In [1]:

from lec_utils import *

Discussion Slides: Cross-Validation and Regularization

Agenda 📆¶

The bias-variance tradeoff.
Cross-validation.
Regularization.

The bias-variance tradeoff¶

In the real world, we're concerned with our model's ability to generalize on different datasets drawn from the same population.

No description has been provided for this image

In lecture, we trained three different polynomial regression models – degree 1, 3, and 25 – each on two different datasets, Sample 1 and Sample 2.
The points in blue come from Sample 1.

The degree 1 polynomials have the highest bias – on average, they are consistently wrong – while the degree 25 polynomial has the lowest bias – on average, they are consistently good.

$$\text{low complexity} \rightarrow \text{underfits the training data} \rightarrow \text{high bias and low variance}$$

The degree 25 polynomials have the highest variance – from training set to training set, they vary more than the degree 1 and 3 polynomials.

$$\text{high complexity} \rightarrow \text{overfits the training data} \rightarrow \text{low bias and high variance}$$

Cross-validation¶

Cross-validation, as we talked about in lecture, is one way we can split our data into training and validation sets. We can create $k$ validation sets, where $k$ is some positive integer (5 in the example below).

Suppose we're choosing between 10 different hyperparameter values for our model and decide to use 5-fold cross-validation to determine which hyperparameter performs best.

First, we divide the entire dataset into 5 equally-sized "slices".

For each of the 10 hyperparameters, we perform 5 training rounds, for a total of 5 x 10 = 50 trainings.
In each training, we'll use 4 folds to train the model and the remaining 1 fold to validate (test) it.

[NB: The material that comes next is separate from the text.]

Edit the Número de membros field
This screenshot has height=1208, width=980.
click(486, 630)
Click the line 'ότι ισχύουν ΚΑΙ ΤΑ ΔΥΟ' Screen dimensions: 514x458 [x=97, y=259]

This gives us 5 test error measurements per hyperparameter choice.

Finally, we calculate the average validation error for each of our 10 hyperparameters, and choose the one with the lowest error.

Aside: Some of the worksheet questions use the term "accuracy". Although we haven't covered it yet, accuracy is one of the ways to evaluate a classification model, where higher accuracy is better.

Regularization¶

In general, the larger the optimal parameters $w_0^*, w_1^*, ..., w_d^*$ are, the more overfit our model is.
We can prevent large parameter values by minimizing mean squared error with regularization.

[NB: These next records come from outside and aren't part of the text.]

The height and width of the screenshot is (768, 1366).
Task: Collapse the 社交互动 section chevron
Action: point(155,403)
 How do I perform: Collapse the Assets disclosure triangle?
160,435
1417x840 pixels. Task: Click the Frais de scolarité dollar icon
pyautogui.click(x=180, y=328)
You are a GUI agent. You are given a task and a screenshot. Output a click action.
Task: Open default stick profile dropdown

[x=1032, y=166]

$$R_\text{ridge}(\vec{w}) = \frac{1}{n} \lVert \vec{y} - X \vec{w} \rVert^2 \mathbf{+} \underbrace{\lambda \sum_{j = 1}^d w_j^2}_{\text{regularization penalty!}}$$

Linear regression with $L_2$ regularization is called ridge regression.
Linear regression with $L_1$ regularization is called LASSO.

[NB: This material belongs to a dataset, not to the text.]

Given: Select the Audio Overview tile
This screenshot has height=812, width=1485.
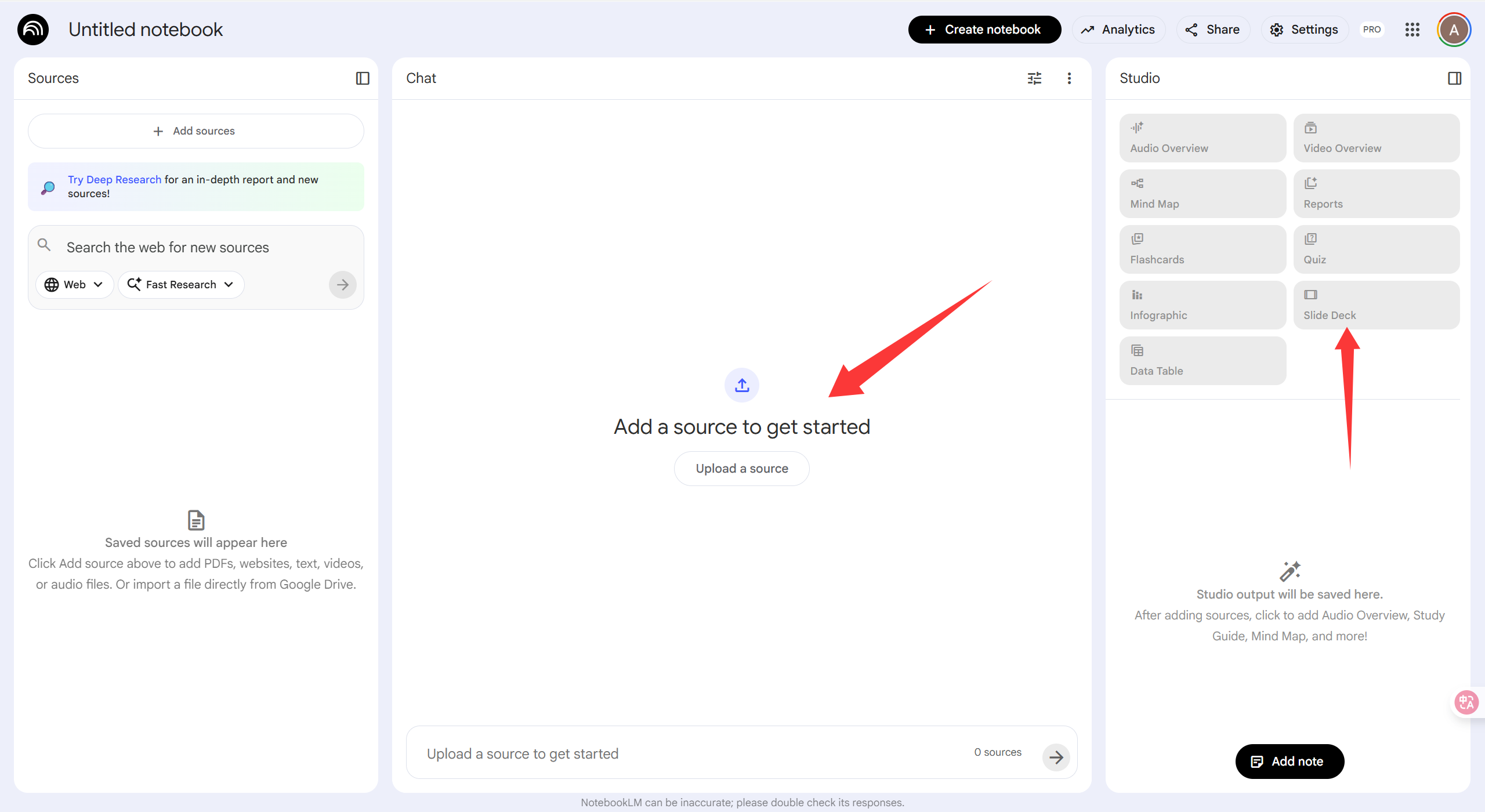Looking at the screenshot, I should tap(1202, 138).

Intuition: Instead of just minimizing mean squared error, we balance minimizing mean squared error and a penalty on the size of the fit coefficients, $w_1^*$, $w_2^*$, ..., $w_d^*$.
We don't regularize the intercept term!

$\lambda$ is a hyperparameter, which we choose through cross-validation.
- Higher $\lambda$ → stronger penalty, coefficients shrink more → higher bias, lower variance (underfitting).
- Lower $\lambda$ → weaker penalty, coefficients can grow → lower bias, higher variance (overfitting).